Doctoral Dissertation Defense – Wade Stewart

BME PhD Candidate Wade Stewart will be defending their dissertation:


Implementation of static and dynamic culture substrates to control maturation of human induced pluripotent stem cell cardiomyocytes through tunable manipulation of topographical roughness and bulk stiffness.


  • Location: BPI, Room 140
  • Zoom Link: https://udel.zoom.us/j/91260781103
  • Date: Thursday, August 31, 2023
  • Time: 10:30 a.m.
  • Committee: Elise Corbin, Christopher Price, Megan Killian, Robert Akins


In the pursuit of understanding and treating heart disease, many have turned to induced pluripotent stem cell derived cardiomyocytes (iPSC-CMs). While iPSCs provide a nearly unlimited source of cardiomyocytes, iPSC-CMs exhibit a fetal-like phenotype including rounded morphology, atypical beating pattern, and disorganized underdeveloped sarcomeres. Prior to their use as effective in vitro models of in vivo human heart tissue, these iPSC-CMs must undergo a maturation process which has previously utilized spatial patterning of integrins and constant static stiffness of the extracellular matrix. However, these mono-mechanical static environments do not recapitulate the complex and dynamic forces that influence growth, remodeling, and function in cardiac tissue.

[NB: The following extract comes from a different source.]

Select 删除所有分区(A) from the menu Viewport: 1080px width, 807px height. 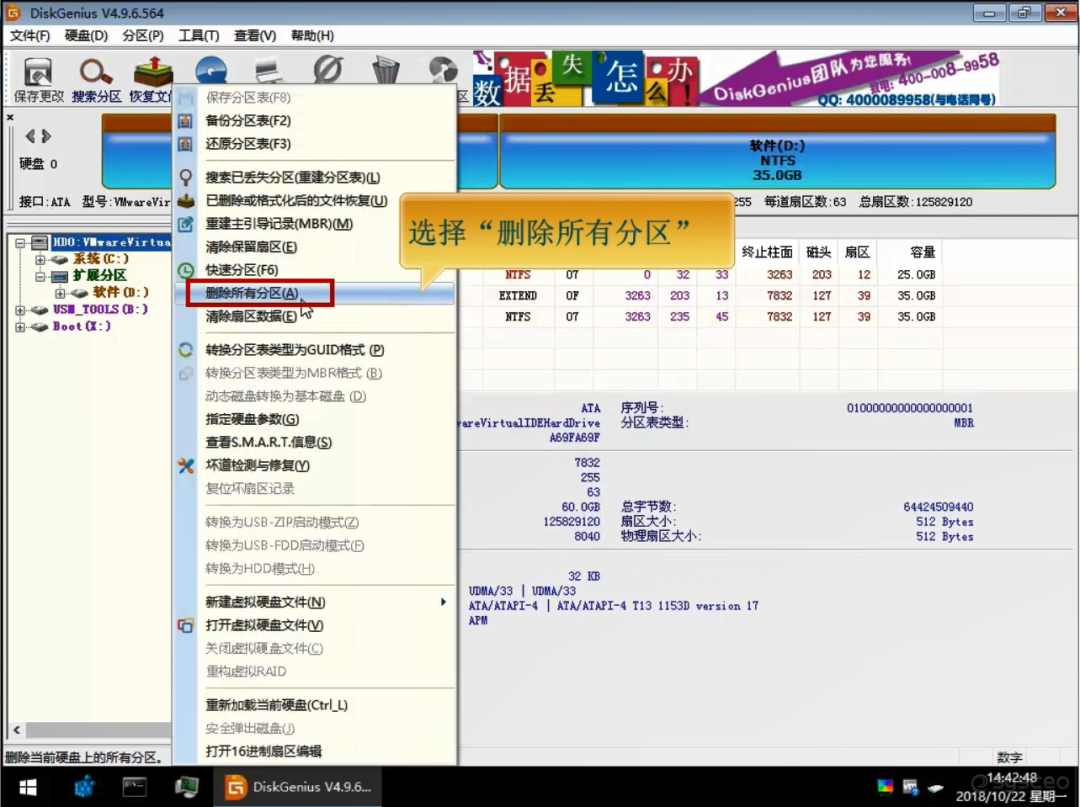coord(251,293)
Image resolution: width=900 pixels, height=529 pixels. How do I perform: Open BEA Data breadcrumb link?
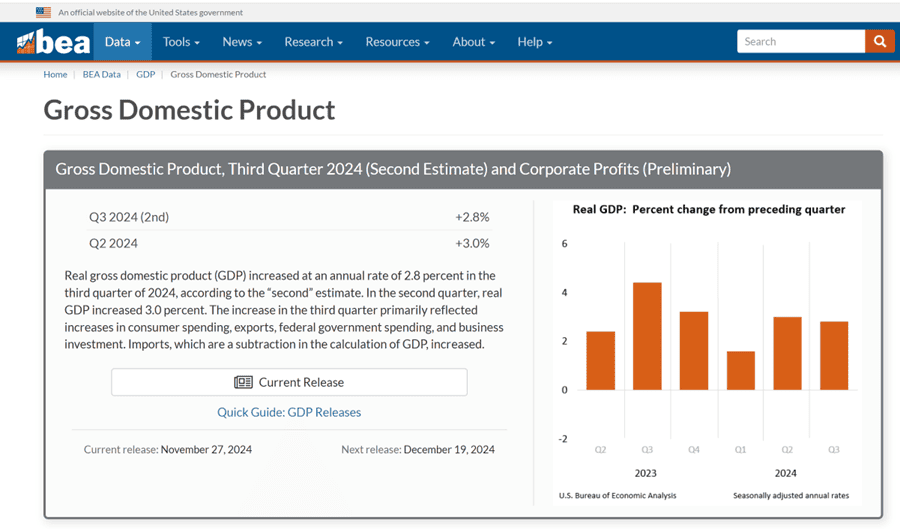click(101, 74)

Therefore, we attempt to model the complex interconnected nature of two key mechanical regulators of morphology and maturation through collective, independent, and dynamic regulation of topographical roughness and substrate stiffness.

To study collective static and dynamic regulation of roughness and stiffness, we implement the use of our magnetorheological elastomers (MREs). MREs provide magnetically and dynamically tunable stiffness (10-50 kPa) and roughness (smooth – rough) control for cell and tissue culture. Using MREs we statically and dynamically drive phenotypic changes in cell spreading, elongation, alignment of sarcomeres, sarcomere length, sarcomere width, and Z-ratio of iPSC-CMs. However, to understand how these different mechanical properties play a role in CM maturation, we have developed an agarose molding technique to fabricate elastomers with independent roughness (40, 440, 740nm) and stiffness (17, 25, 45, 60kPa) characteristics. We show that morphologic and sarcomeric shifts toward maturation are linked to changes in collective, independent, and dynamic roughness and stiffness. These studies demonstrate that iPSC-CMs respond to temporal static and dynamic culture by various phenotypic maturation responses, and independent static cultures. Similarly, by decoupling roughness and stiffness we show that surprisingly a higher-than-normal physiologic stiffness (45kPa) and moderate roughness (440nm) are the ideal parameters to maximize maturation of CM phenotypic markers. These results compel the consideration and adoption of a systems level approach by the implementing mechanical co-cultures and dynamic environments that are more biomimetic of CM tissues in all future studies. This work provides new insights into multi-mechanical culture of CMs and utilizes novel techniques to regulate stiffness and roughness both collectively and independently in biomimetic culture platforms for future maturation and therapeutic research.